What the exercise asks: Repeat the material from the line with "At what coordinates should I click to accomplish: Select" up to and including the line with "[x=1037, y=476]", and nothing else.

[BEGIN Given entries]

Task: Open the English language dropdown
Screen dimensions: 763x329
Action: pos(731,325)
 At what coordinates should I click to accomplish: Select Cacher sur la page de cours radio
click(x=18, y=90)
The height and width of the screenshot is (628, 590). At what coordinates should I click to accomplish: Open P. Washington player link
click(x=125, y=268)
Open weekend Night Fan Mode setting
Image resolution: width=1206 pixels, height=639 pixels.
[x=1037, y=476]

[END Given entries]
[BEGIN Given entries]

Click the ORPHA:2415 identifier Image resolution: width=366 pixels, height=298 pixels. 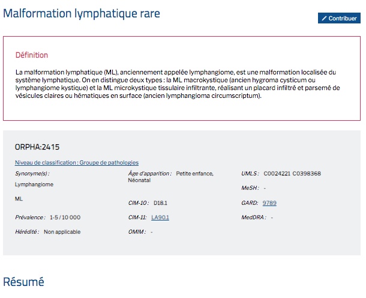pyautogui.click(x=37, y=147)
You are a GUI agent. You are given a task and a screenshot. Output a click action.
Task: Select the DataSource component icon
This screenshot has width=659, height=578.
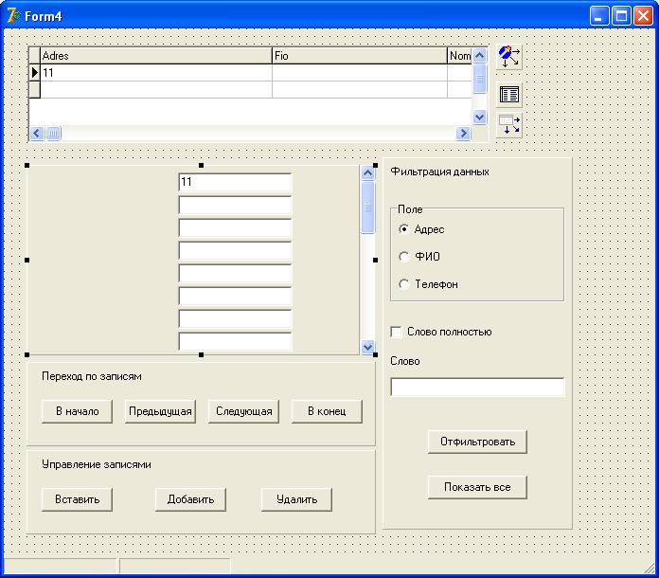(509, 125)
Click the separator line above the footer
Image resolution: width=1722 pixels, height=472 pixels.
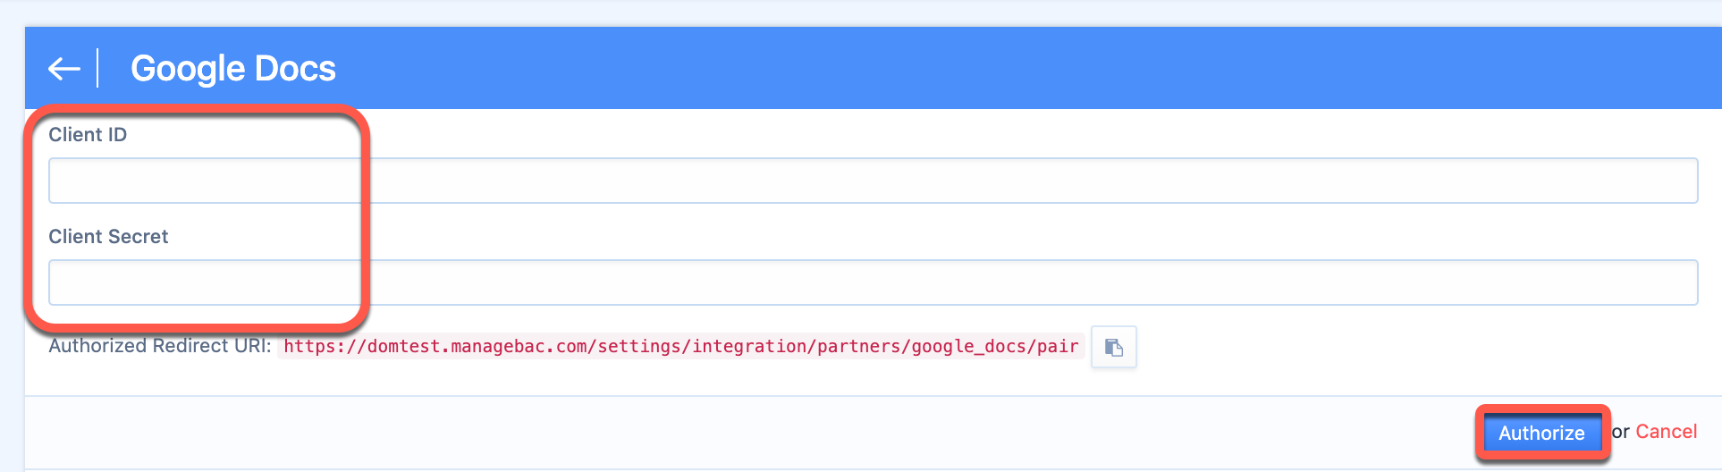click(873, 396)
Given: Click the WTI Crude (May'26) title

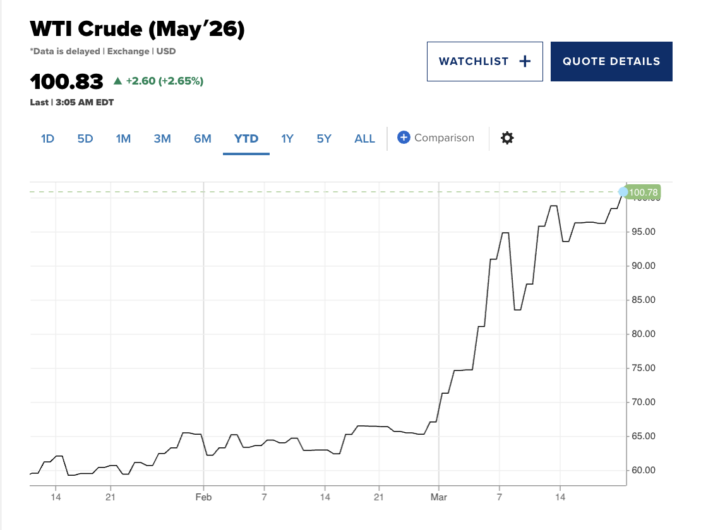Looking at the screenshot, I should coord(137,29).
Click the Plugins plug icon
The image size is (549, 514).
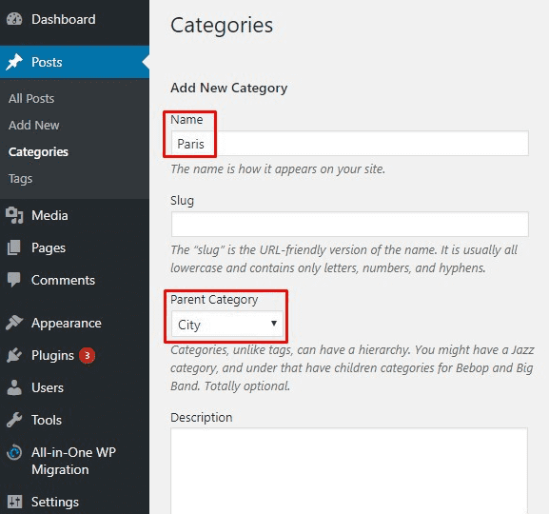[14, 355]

[END Given entries]

Response to this exercise:
 At what coordinates should I click to accomplish: Select Cacher sur la page de cours radio
click(x=18, y=90)
The height and width of the screenshot is (628, 590). At what coordinates should I click to accomplish: Open P. Washington player link
click(x=125, y=268)
Open weekend Night Fan Mode setting
Image resolution: width=1206 pixels, height=639 pixels.
[x=1037, y=476]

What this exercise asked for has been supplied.